Cooperation Board Games

Most of the time, games are about which player gets the highest score or accomplishes a task first. However, there are a family of games where either everyone wins, or everyone loses. Today, I would like to give a brief description of games that fall into this category, beginning with the easiest. I (Nick) am only listing games that I am familiar with, and that have an event scheduled.

Forbidden Island:

This is a game for two to four players, all trying to collect four mystic idols. The problem is that the island is starting to sink. Each turn, players can move to different tiles, shore up (temporarily stop a tile from sinking), trade cards, and trade in five matching cards to collect the idol. After their turn is over, they draw two new cards, and then flip over island cards. The island cards cause the matching tile on the board to either flood, or sink if it is already flooded. The players win when all four idols are collected and the players reach the helipad. If the helipad sinks, all the players drown, or an idol is not collected before the temple holding it sinks, the game is lost.
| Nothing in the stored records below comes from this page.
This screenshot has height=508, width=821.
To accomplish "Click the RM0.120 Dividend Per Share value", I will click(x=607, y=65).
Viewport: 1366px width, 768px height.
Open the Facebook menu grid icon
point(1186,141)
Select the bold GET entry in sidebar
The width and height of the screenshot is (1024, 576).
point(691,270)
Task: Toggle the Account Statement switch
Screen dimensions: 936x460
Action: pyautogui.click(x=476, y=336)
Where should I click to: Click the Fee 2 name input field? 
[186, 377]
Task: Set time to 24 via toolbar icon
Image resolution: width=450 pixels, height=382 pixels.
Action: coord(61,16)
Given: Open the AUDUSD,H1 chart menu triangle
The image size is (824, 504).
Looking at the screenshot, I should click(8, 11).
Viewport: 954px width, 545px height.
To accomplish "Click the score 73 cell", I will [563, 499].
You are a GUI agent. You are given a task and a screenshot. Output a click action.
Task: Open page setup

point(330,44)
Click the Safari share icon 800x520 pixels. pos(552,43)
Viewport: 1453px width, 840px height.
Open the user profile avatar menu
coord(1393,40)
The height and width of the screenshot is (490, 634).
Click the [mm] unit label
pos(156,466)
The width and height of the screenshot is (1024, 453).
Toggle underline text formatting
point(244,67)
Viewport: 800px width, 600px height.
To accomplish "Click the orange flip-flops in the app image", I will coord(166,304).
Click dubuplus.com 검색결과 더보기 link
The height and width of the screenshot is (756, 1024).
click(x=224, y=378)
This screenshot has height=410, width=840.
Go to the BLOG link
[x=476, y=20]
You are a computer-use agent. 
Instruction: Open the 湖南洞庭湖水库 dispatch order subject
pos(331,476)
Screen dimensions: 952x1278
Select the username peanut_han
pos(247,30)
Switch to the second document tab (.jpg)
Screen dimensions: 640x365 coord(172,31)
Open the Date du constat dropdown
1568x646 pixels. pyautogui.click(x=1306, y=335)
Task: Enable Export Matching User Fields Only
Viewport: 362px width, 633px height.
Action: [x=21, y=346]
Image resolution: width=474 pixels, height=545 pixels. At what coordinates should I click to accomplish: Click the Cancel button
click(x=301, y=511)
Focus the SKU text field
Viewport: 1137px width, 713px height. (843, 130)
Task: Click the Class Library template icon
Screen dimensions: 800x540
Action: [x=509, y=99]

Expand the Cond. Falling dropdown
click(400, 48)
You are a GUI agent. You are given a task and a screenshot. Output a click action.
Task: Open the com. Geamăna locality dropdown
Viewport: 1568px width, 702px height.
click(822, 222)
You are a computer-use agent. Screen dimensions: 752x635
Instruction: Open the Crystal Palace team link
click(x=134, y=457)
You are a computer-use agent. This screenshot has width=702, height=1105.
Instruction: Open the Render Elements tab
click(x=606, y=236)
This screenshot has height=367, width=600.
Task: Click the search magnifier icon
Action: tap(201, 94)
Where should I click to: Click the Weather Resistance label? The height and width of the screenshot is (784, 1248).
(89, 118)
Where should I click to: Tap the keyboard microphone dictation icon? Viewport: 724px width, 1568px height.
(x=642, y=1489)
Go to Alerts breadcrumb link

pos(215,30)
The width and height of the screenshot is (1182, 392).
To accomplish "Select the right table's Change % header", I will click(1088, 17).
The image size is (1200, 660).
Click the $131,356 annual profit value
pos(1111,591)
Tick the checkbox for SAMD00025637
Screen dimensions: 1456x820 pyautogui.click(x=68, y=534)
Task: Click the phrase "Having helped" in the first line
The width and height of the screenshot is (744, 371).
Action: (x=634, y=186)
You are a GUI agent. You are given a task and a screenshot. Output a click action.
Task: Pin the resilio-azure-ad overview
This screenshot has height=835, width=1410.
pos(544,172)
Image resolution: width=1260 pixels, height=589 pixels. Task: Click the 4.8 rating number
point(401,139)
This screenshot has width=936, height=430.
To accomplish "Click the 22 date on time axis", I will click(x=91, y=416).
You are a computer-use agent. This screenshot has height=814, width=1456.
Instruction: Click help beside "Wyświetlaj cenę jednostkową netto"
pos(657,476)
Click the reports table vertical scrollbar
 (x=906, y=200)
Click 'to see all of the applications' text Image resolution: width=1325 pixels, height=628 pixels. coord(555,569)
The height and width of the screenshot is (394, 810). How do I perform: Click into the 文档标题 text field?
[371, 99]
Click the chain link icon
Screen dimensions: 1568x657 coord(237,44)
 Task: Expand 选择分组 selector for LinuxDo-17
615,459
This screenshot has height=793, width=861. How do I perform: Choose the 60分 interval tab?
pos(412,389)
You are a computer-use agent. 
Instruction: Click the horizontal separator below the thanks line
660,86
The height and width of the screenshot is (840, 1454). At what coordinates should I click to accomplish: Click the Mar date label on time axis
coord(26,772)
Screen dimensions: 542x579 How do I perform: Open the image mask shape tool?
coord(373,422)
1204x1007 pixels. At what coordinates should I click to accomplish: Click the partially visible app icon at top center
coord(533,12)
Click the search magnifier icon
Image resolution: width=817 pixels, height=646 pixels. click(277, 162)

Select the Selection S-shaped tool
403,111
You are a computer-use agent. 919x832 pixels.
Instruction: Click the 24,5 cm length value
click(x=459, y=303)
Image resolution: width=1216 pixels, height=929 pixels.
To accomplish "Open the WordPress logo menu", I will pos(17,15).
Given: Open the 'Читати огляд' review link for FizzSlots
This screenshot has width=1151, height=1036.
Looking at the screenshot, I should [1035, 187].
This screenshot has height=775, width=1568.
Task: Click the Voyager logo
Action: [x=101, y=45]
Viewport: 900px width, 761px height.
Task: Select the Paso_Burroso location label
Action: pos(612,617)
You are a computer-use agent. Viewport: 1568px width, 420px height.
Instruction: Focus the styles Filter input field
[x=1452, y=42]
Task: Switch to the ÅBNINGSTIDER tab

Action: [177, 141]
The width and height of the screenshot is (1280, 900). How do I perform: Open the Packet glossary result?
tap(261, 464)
This is by far the easiest and the fastest. Even on the lowest difficulty, winning can sometimes come down to the wire. The six different characters and random board set-up will mean that no game is the same twice.

Pandemic:

In this game, you play as two to four members of the CDC working to slow the spread of disease across the globe. Each turn, players can move to different cities, treat diseases, research cures, and trade cards with other players. When the turn ends, they draw two cards, and then flip cards to show what new cities get infected. If a city is drawn that already has three disease cubes on it, an outbreak occurs and spreads the disease to every adjacent city. If all four cures are found, the players win. Players lose if they run out of cards, disease cubes, or if too many outbreaks occur.

Pandemic is very similar to Forbidden Island. However, having four different diseases to worry about instead of one sinking island adds more complexity to the game. Also, card management is vital as each card can be used to find a cure or to travel across the board. The expansion for Pandemic adds seven new Roles and three variants, one of which adds a fifth player acting as a bioterrorist! A great game, except that you can lose on the first turn. (Just check BoardGameGeek if you don’t believe me.)

Shadows Over Camelot:

Three to eight players are Knights of the Round Table, including King Arthur. You must defend the realm from Saxons, Picts, catapults, the Black Knight, and a dragon. While Camelot is under siege, you also can quest to claim Excalibur, the Holy Grail, and Lancelot’s armor. There’s one other problem: one of you is possibly a traitor! As you successfully complete quests, you collect white swords. Failing a quest earns you black swords. When twelve or more swords are collected, the players win if more than half are white. If half or more swords are black, or all the players die, the traitor wins.

Here’s the first of two co-op games with the hidden traitor element, adding paranoia and suspicion to the game. Since there are only seven Good loyalty cards and one Traitor card, it is possible unknowingly play a game without a traitor. During one of the best seven-player games I played, everyone had been accused of being a traitor except one. We all assumed he was the traitor and refused to trust him, only to discover the traitor card was still in the box! The expansion adds new Knights to choose from and a different loyalty deck for seven to eight players with two Traitor cards in it.

Battlestar Galactica:

Here, three to six players are humans searching for Earth. They are faced with Cylon attacks, dwindling resources, and struggles for political and military power. Not to mention that some of the players may secretly be Cylons, even without them realizing it. If the humans manage to reach Earth, they win. If the ship takes too much damage, or if any resource reaches zero, the Cylons win.

This is by far the longest and most difficult of the group. The most important feature of the game is the halfway point, or “sleeper phase”. To start the game, only half of the loyalty cards are dealt. The remaining cards are given out during the sleeper phase. That means that you could be human on one turn and a Cylon the next. The expansions add new characters, cards, and variants.